Stated goal. Convert the data below into a JSON list of strings, one string per line, leaving out blank lines and the pictures.

Extracted data.
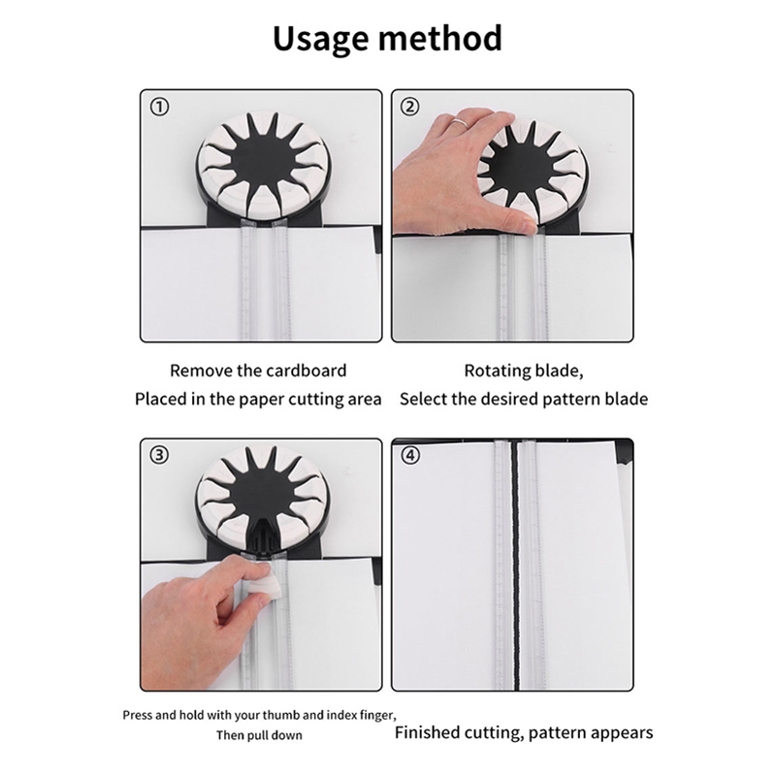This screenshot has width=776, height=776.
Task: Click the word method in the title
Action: click(440, 38)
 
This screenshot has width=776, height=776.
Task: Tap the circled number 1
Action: click(159, 107)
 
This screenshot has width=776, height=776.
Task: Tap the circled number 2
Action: click(409, 107)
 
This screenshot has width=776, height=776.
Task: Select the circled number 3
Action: click(159, 455)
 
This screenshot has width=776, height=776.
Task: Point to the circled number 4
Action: click(409, 455)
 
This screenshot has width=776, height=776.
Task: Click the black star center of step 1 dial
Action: click(261, 162)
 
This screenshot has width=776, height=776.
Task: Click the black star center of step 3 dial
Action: click(261, 500)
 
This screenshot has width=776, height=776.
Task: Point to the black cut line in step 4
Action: click(515, 565)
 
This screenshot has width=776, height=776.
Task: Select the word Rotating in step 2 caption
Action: click(491, 372)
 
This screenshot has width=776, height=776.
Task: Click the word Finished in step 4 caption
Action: click(427, 732)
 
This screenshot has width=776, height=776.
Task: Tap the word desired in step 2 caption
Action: click(509, 399)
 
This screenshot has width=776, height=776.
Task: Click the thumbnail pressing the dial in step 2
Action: click(529, 225)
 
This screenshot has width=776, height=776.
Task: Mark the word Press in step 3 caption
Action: click(137, 715)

Complete answer.
[
  "This screenshot has width=776, height=776.",
  "Task: Click the word method in the title",
  "Action: click(440, 38)",
  "This screenshot has width=776, height=776.",
  "Task: Tap the circled number 1",
  "Action: click(159, 107)",
  "This screenshot has width=776, height=776.",
  "Task: Tap the circled number 2",
  "Action: click(409, 107)",
  "This screenshot has width=776, height=776.",
  "Task: Select the circled number 3",
  "Action: click(159, 455)",
  "This screenshot has width=776, height=776.",
  "Task: Point to the circled number 4",
  "Action: click(409, 455)",
  "This screenshot has width=776, height=776.",
  "Task: Click the black star center of step 1 dial",
  "Action: click(261, 162)",
  "This screenshot has width=776, height=776.",
  "Task: Click the black star center of step 3 dial",
  "Action: click(261, 500)",
  "This screenshot has width=776, height=776.",
  "Task: Point to the black cut line in step 4",
  "Action: click(515, 565)",
  "This screenshot has width=776, height=776.",
  "Task: Select the word Rotating in step 2 caption",
  "Action: click(491, 372)",
  "This screenshot has width=776, height=776.",
  "Task: Click the word Finished in step 4 caption",
  "Action: click(427, 732)",
  "This screenshot has width=776, height=776.",
  "Task: Tap the word desired in step 2 caption",
  "Action: click(509, 399)",
  "This screenshot has width=776, height=776.",
  "Task: Click the thumbnail pressing the dial in step 2",
  "Action: click(529, 225)",
  "This screenshot has width=776, height=776.",
  "Task: Mark the word Press in step 3 caption",
  "Action: click(137, 715)"
]